Quant à la démarche globale qui consiste, en deux ans, à construire un superbe campus universitaire avant de se demander ce qu'on pourra bien Y faire et EN faire.
« Ce que nous avons aujourd'hui, c'est un complexe universitaire, un ensemble d'édifices. L'université est loin d'être un complexe immobilier. L'université est un contenu de formation, des programmes d'études, un corps professoral compétent, qualifié et dévoué, mais également un bassin d'étudiants choisis au mérite bénéficiant de ce programme. Aujourd'hui, ce qu'on a, c'est un contenant », a expliqué le conférencier, le professeur Samuel Pierre.[...] La démarche, dit-il, a été faite à l'inverse, mais de manière générale on commence par faire le contenu avant le contenant. « Comme on a le contenant, on doit réfléchir ensemble de manière à ce qu'il y ait un contenu qui soit à la hauteur des attentes de la population, particulièrement de la jeunesse haïtienne », a ajouté le professeur."
V. Daudier pose les bonnes questions et rappelle, sans s'y attarder, les querelles internes à Haïti sur le statut et la gestion du nouveau campus qui, depuis des mois, ont focalisé toute l'attention . Toutes ses remarques sont frappées au coin du bon sens et on ne peut que le suivre quand il s'interroge :
"Quid de la gestion et du curriculum ?
Le campus est inauguré, mais qu'en est-il de sa gestion ? Car cette université de 72 salles de classe, sans compter les salles de laboratoire, la bibliothèque, la cafétéria, les salles de réunion, fait l'objet d'une querelle entre des membres du secteur privé de la société civile et ceux du rectorat de l'UEH. Le recteur annonce déjà des inscriptions pour février, mais les disciplines qui seront dispensées ne sont pas encore connues. Il a toutefois annoncé qu'une cellule va être mise sur pied pour la maintenance et l'entretien de ce « petit joyau ».
Belle performance sportive!


On saute à pieds joints de l'inauguration à la maintenance du campus, en remettant aux calendes haïtiennes l'élaboration du "projet d'établissement"!

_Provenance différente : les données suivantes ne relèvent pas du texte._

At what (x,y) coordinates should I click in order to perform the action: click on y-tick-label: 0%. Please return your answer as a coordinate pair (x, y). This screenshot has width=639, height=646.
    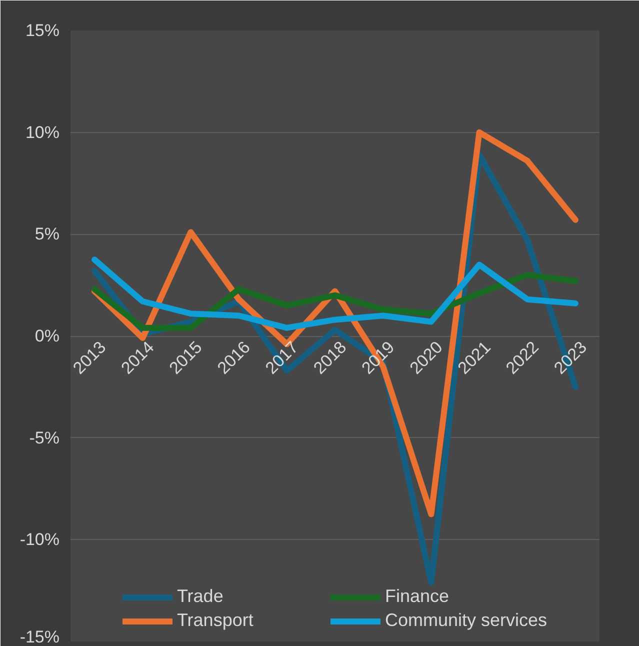
    Looking at the image, I should click on (47, 336).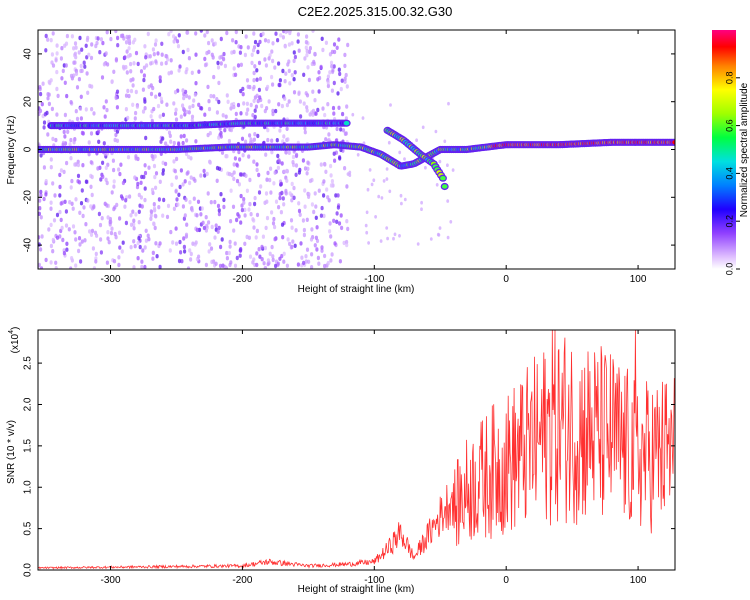 This screenshot has width=750, height=600. I want to click on colorbar-tick-label: 0.0, so click(729, 270).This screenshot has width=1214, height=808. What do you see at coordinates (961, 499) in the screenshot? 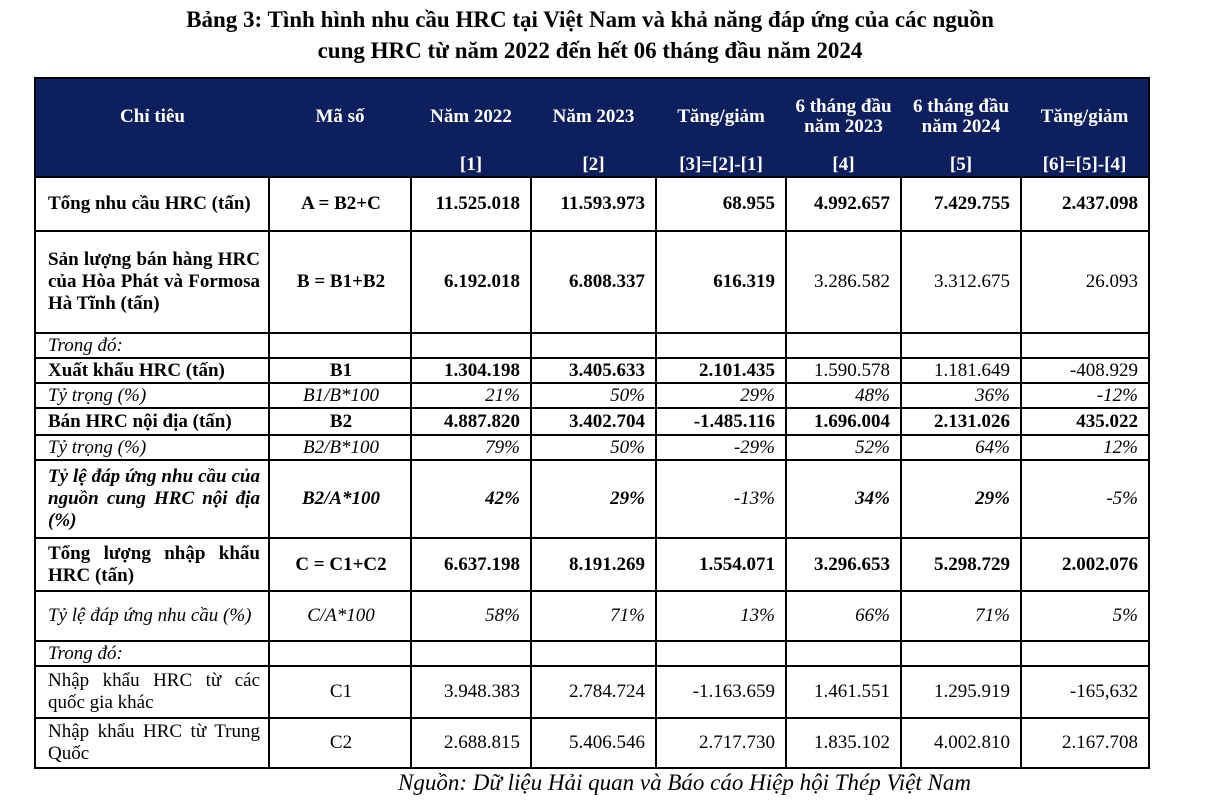
I see `value-cell: 29%` at bounding box center [961, 499].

"Pour élaborer le projet d'établissement [...] un comité technique va être « immédiatement » mis en place. « Il sera composé d'universitaires expérimentés évoluant en Haïti ou à l'étranger qui devront, dans un délai ne dépassant pas quatre mois, faire valider les programmes de formation, les moyens humains, financiers, techniques et organisationnels pour une rentrée universitaire prévue en septembre 2012 ".
Le professeur S. Pierre souligne le point qui est sans doute le plus important mais le plus difficile à régler. La nécessité absolue d'avoir à Limonade "un corps professoral compétent, qualifié et dévoué". La solution la plus courante en pareil cas, pour recruter des enseignants qualifiés voire éminents, est de les payer à hauteur de leurs qualifications et de leurs compétences, tout en leur offrant des conditions de travail de même niveau. La chose sera sans doute difficile à Limonade.
Une solution serait peut-être, à tout hasard, de retenir en Haïti l'éminent professeur S. Pierre puisqu'on l'a sous la main!